For a custom policy:
policy: my_package.MyCustomPolicy # for instance stable_baselines3.ppo.MlpPolicy
Env Normalization
In the hyperparameter file, normalize: True
means that the training
environment will be wrapped in a
VecNormalize
wrapper.
Normalization
uses the
default parameters of VecNormalize
, with the exception of gamma
which is set to match that of the agent. This can be
overridden
using the appropriate hyperparameters/algo_name.yml
, e.g.
normalize: "{'norm_obs': True, 'norm_reward': False}"
Env Wrappers
You can specify in the hyperparameter config one or more wrapper to use around the environment:
for one wrapper:
env_wrapper: gym_minigrid.wrappers.FlatObsWrapper
for multiple, specify a list:
env_wrapper:
- rl_zoo3.wrappers.TruncatedOnSuccessWrapper:
reward_offset: 1.0
- sb3_contrib.common.wrappers.TimeFeatureWrapper
Note that you can easily specify parameters too.
By default, the environment is wrapped with a Monitor
wrapper to
record episode statistics. You can specify arguments to it using
monitor_kwargs
parameter to log additional data. That data must be
present in the info dictionary at the last step of each episode.
For instance, for recording success with goal envs
(e.g. FetchReach-v1
):
monitor_kwargs: dict(info_keywords=('is_success',))

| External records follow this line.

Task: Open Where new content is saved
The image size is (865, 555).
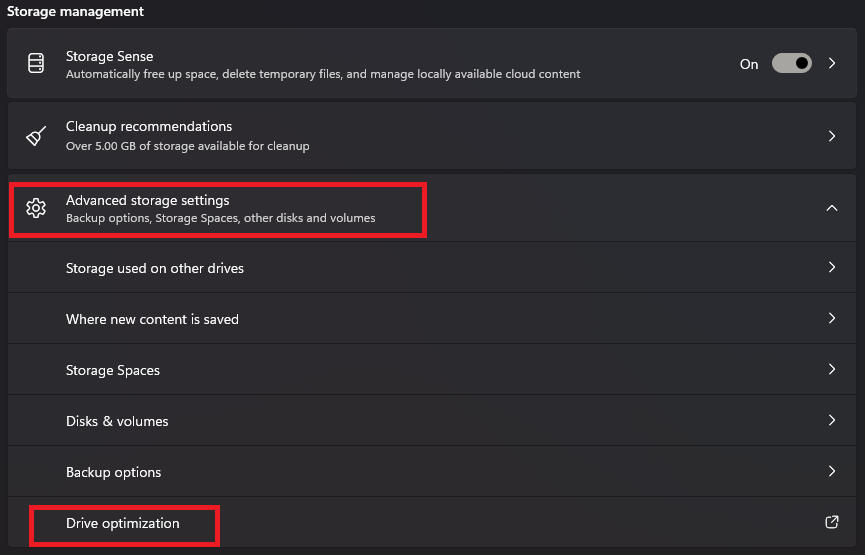Action: (x=431, y=318)
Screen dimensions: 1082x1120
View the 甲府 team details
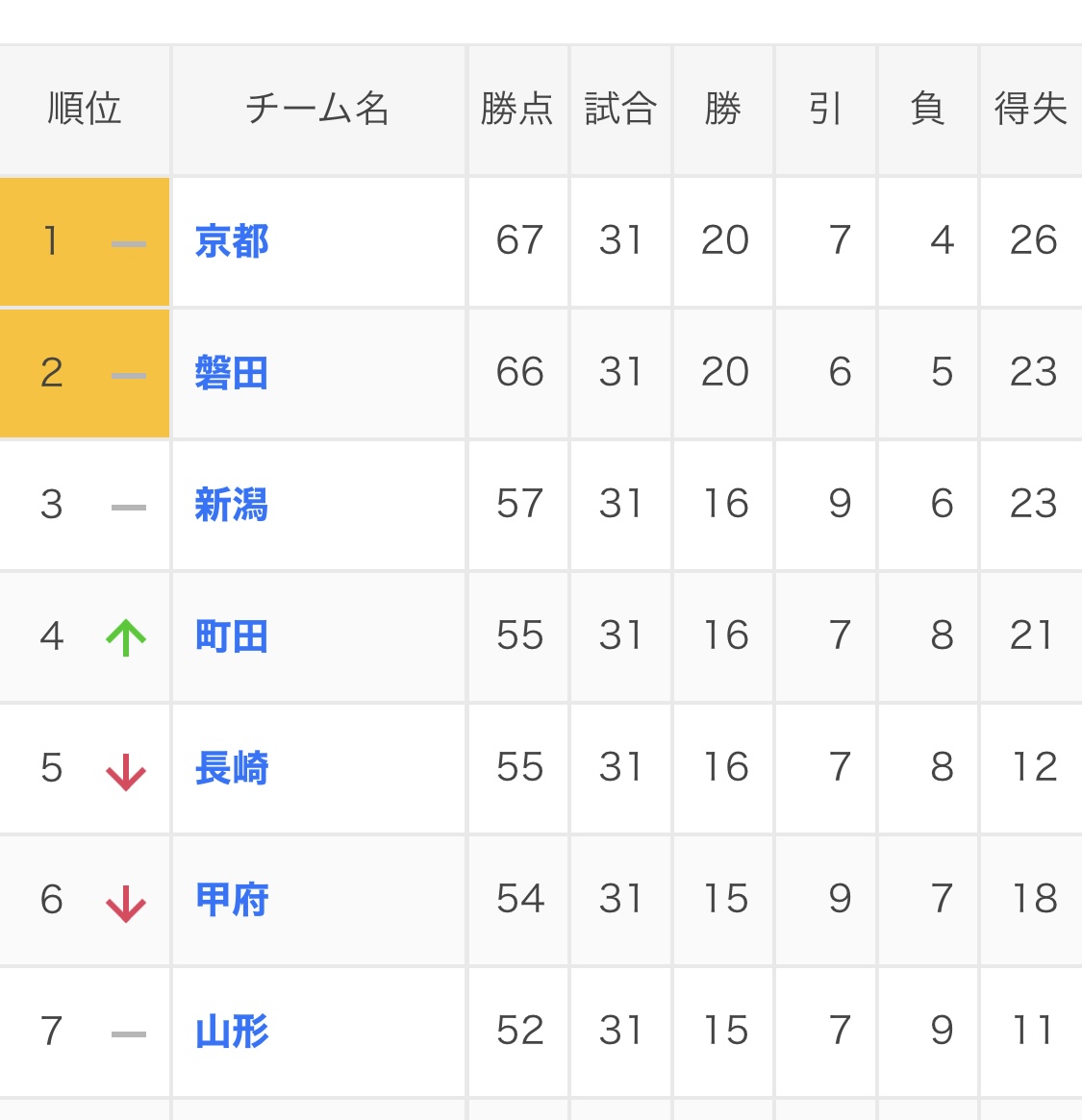coord(232,900)
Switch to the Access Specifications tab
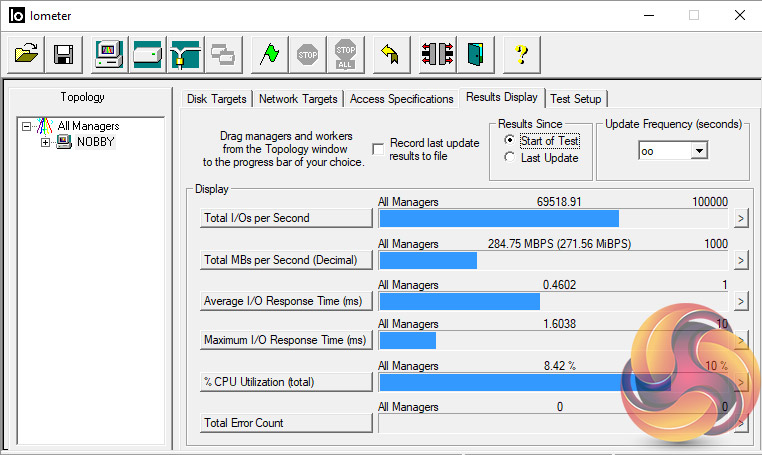762x455 pixels. (401, 99)
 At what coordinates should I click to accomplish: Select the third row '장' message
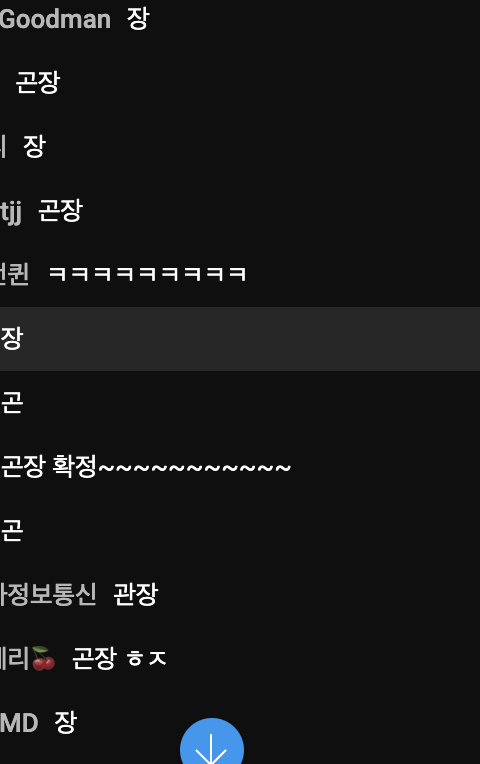[x=34, y=146]
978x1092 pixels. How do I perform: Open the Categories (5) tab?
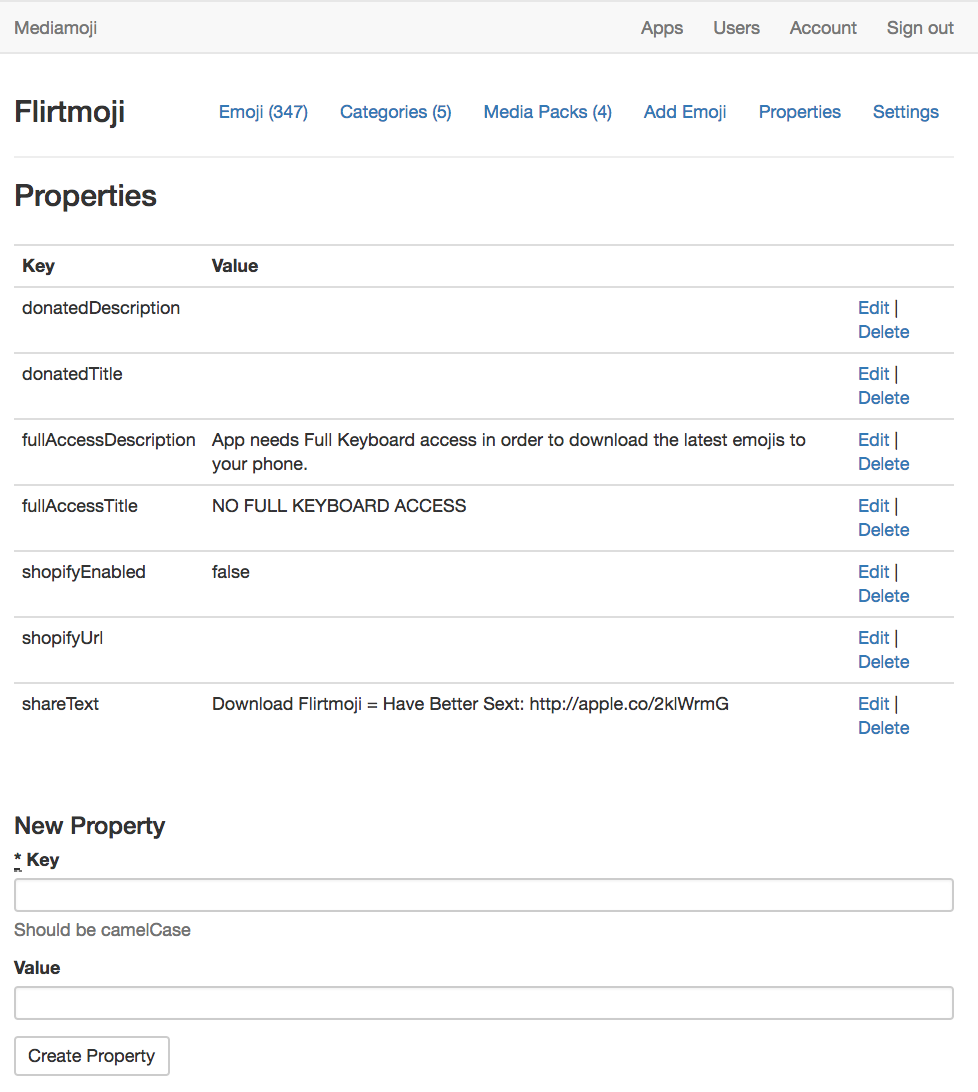(x=395, y=112)
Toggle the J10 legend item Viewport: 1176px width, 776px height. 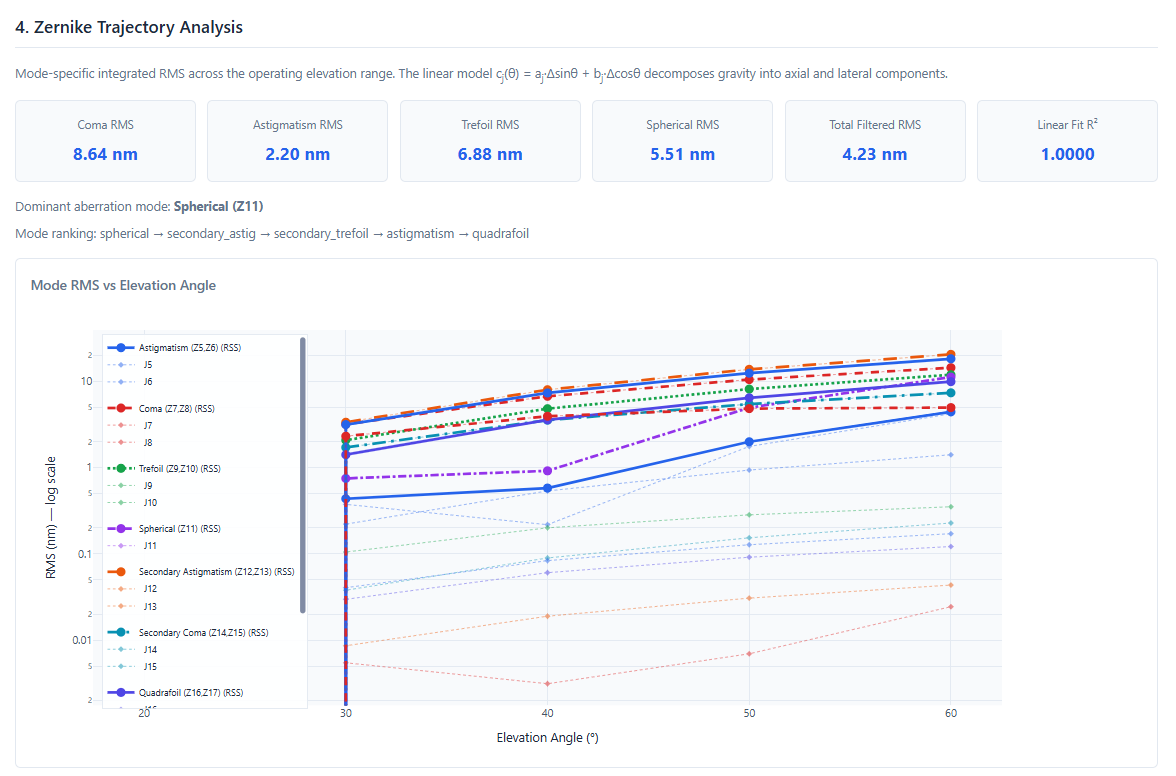click(x=148, y=502)
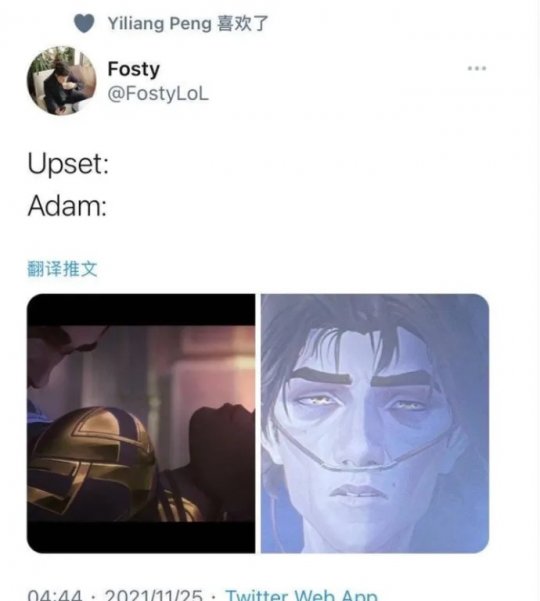Image resolution: width=540 pixels, height=601 pixels.
Task: Click the 04:44 tweet timestamp
Action: (x=55, y=595)
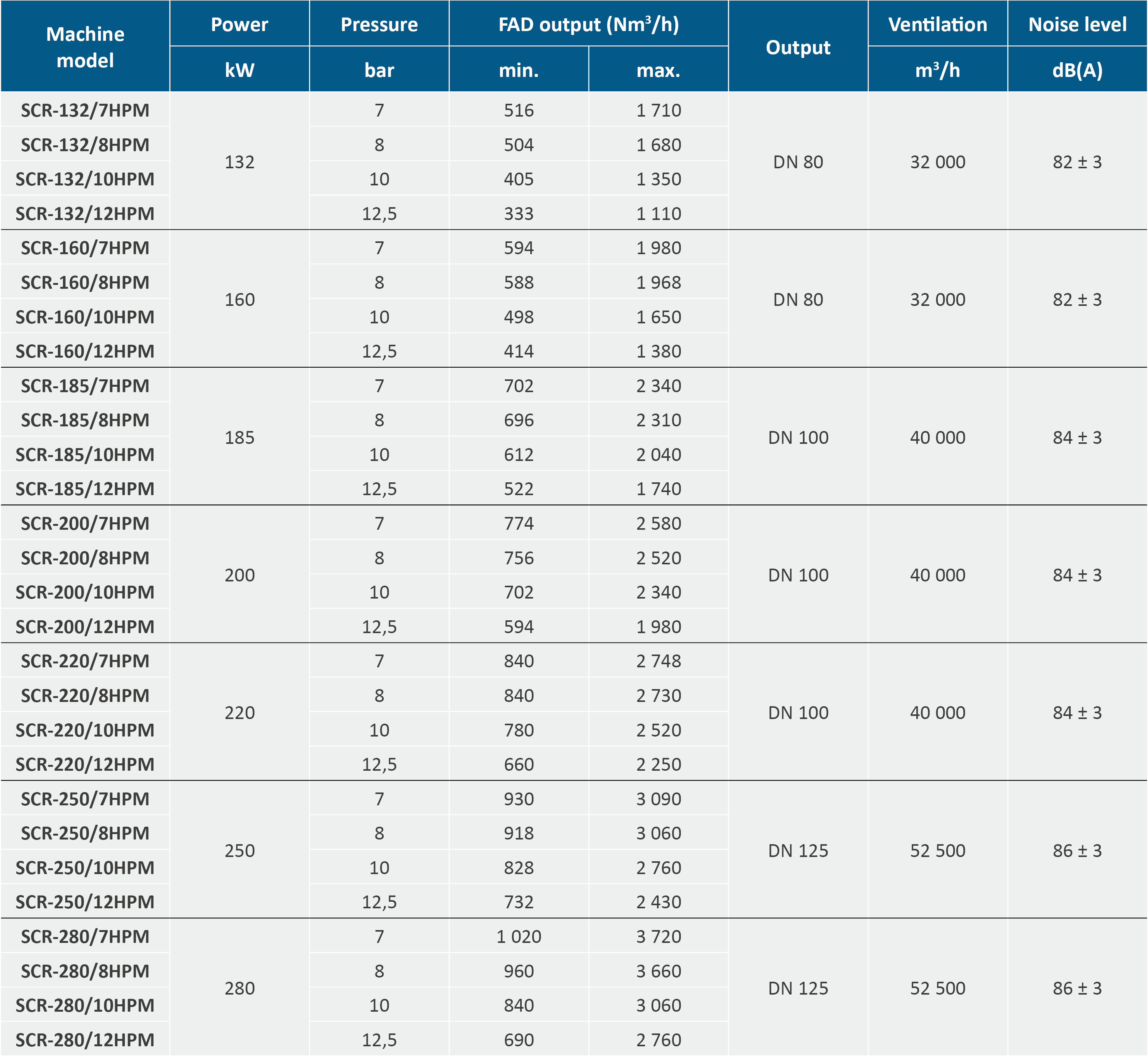Select the Ventilation header cell
The width and height of the screenshot is (1148, 1056).
point(937,24)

or recording final x position with Ant-v3
:
monitor_kwargs: dict(info_keywords=('x_position',))
Note: for known GoalEnv
like FetchReach
,
info_keywords=('is_success',)
is actually the default.
VecEnvWrapper
You can specify which VecEnvWrapper
to use in the config, the same
way as for env wrappers (see above), using the vec_env_wrapper
key:
For instance:
vec_env_wrapper: stable_baselines3.common.vec_env.VecMonitor
Note: VecNormalize
is supported separately using normalize
keyword, and VecFrameStack
has a dedicated keyword frame_stack
.
Callbacks
Following the same syntax as env wrappers, you can also add custom callbacks to use during training.
callback:
- rl_zoo3.callbacks.ParallelTrainCallback:
gradient_steps: 256